Но широкий читатель едва ли знает, что Петр, подобно Ивану Грозному, домогался не только девиц. Говорят, он сожительствовал с Меншиковым, а также пользовал и своих денщиков, при этом гневался и лупил их, если у них бурчало в животе. Официальные историки пишут, что Петр был так прост и неприхотлив, что мог спать в одной постели с солдатами. Не в простоте тут дело. Кстати, здесь уместно будет процитировать Козьму Пруткова: «Кто не брезгает солдатской задницей, тому и фланговый служит племянницей».

Расскажем немного и о домашних животных царя.

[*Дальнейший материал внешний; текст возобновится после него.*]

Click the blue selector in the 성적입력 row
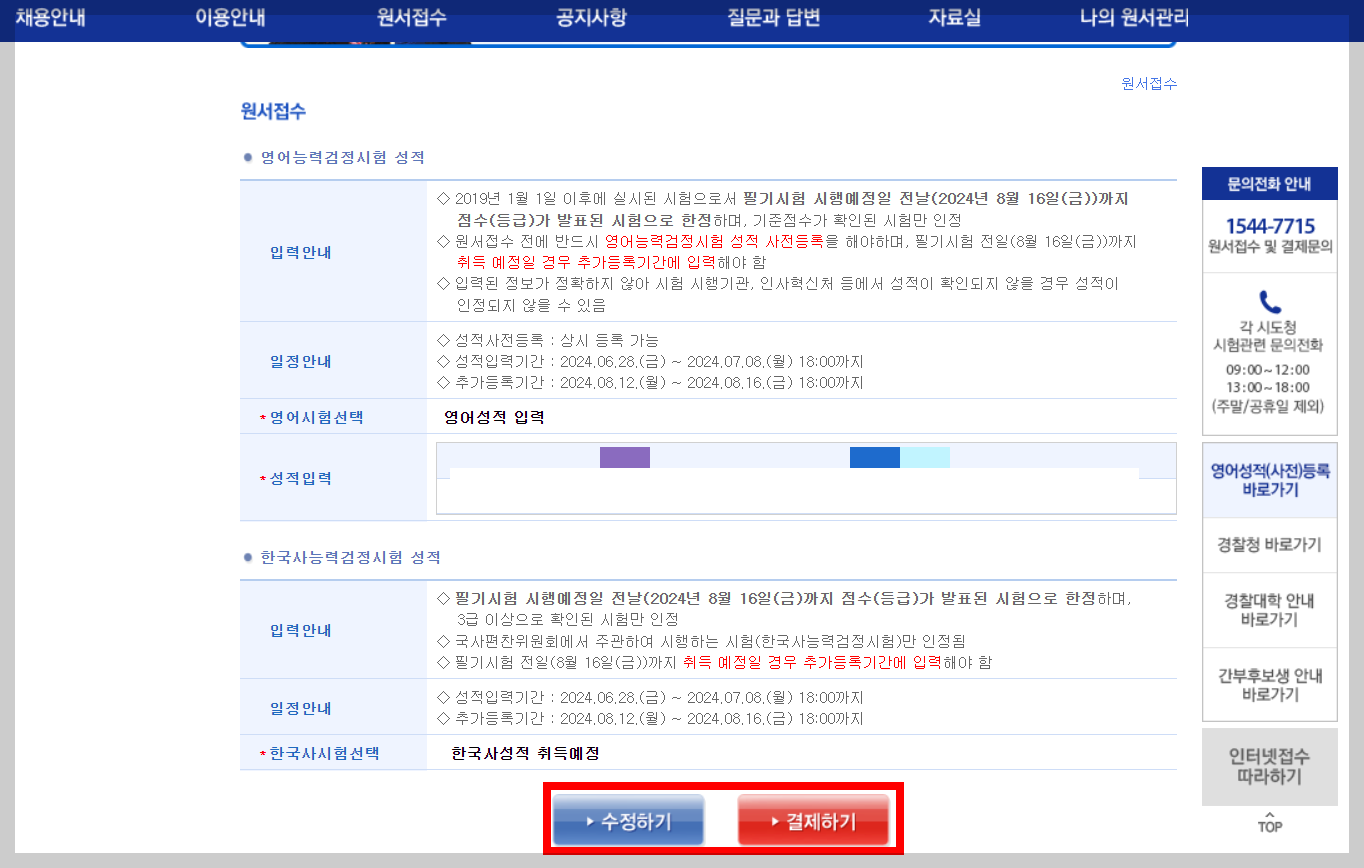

Это – большая собака, не чистокровный дог по кличке Тигран (теперь его чучело находится в Зоологическом музее Петербурга) и левретка Лизетта, которую Петр приобрел в Лондоне для своей жены. К ней он был очень привязан, и она, говорят, помогала ему справляться с приступами гнева.

На территории Петропавловской крепости в 1704 году в двухэтажном мазанковом доме открылся первый в России ресторан «Аустерия четырех фрегатов». Сюда царь заходил с друзьями и соратниками, чтобы обсудить за кружкой вина или пива дела или отпраздновать то или иное событие. Здесь, в частности, Петр отмечал закладку Адмиралтейства. Чаще всего тут собирались иностранцы, чтобы в привычной для себя обстановке выпить пива, выкурить трубочку и перекинуться в картишки. Говорят, что как-то голландские шкиперы, встретившись с Петром, стали утверждать, что в России негде вкусно поесть. Тогда царь привел их в «Аустерию», где угостил оладьями с припеком, и гости вынуждены были признать, что это вкусно. Видимо, здесь в то время готовили не только блюда иностранной кухни, но и национальные. Сейчас в Петербурге есть ресторан русской и европейской кухни с таким же названием, и находится он также в Петропавловской крепости.

Как уже говорилось, Петр чаще всего обедал не в домашней обстановке, а у своих сановников. Самым большим и богато отделанным в тогдашнем Санкт-Петербурге был дворец Александра Меншикова. Здесь царь принимал иностранных послов, и здесь же устраивались парадные обеды, обслуживал их большой штат дворцовой челяди. Во дворце имелись обширные кладовые для хранения продуктов и посуды, винные и пивные погреба. Кухней распоряжались парижские повара, они готовили до двухсот разнообразных блюд. На десерт у Меншикова, по воспоминаниям одного из иностранцев, подавали лимоны с сахаром, изюм, финики, конфеты и так далее.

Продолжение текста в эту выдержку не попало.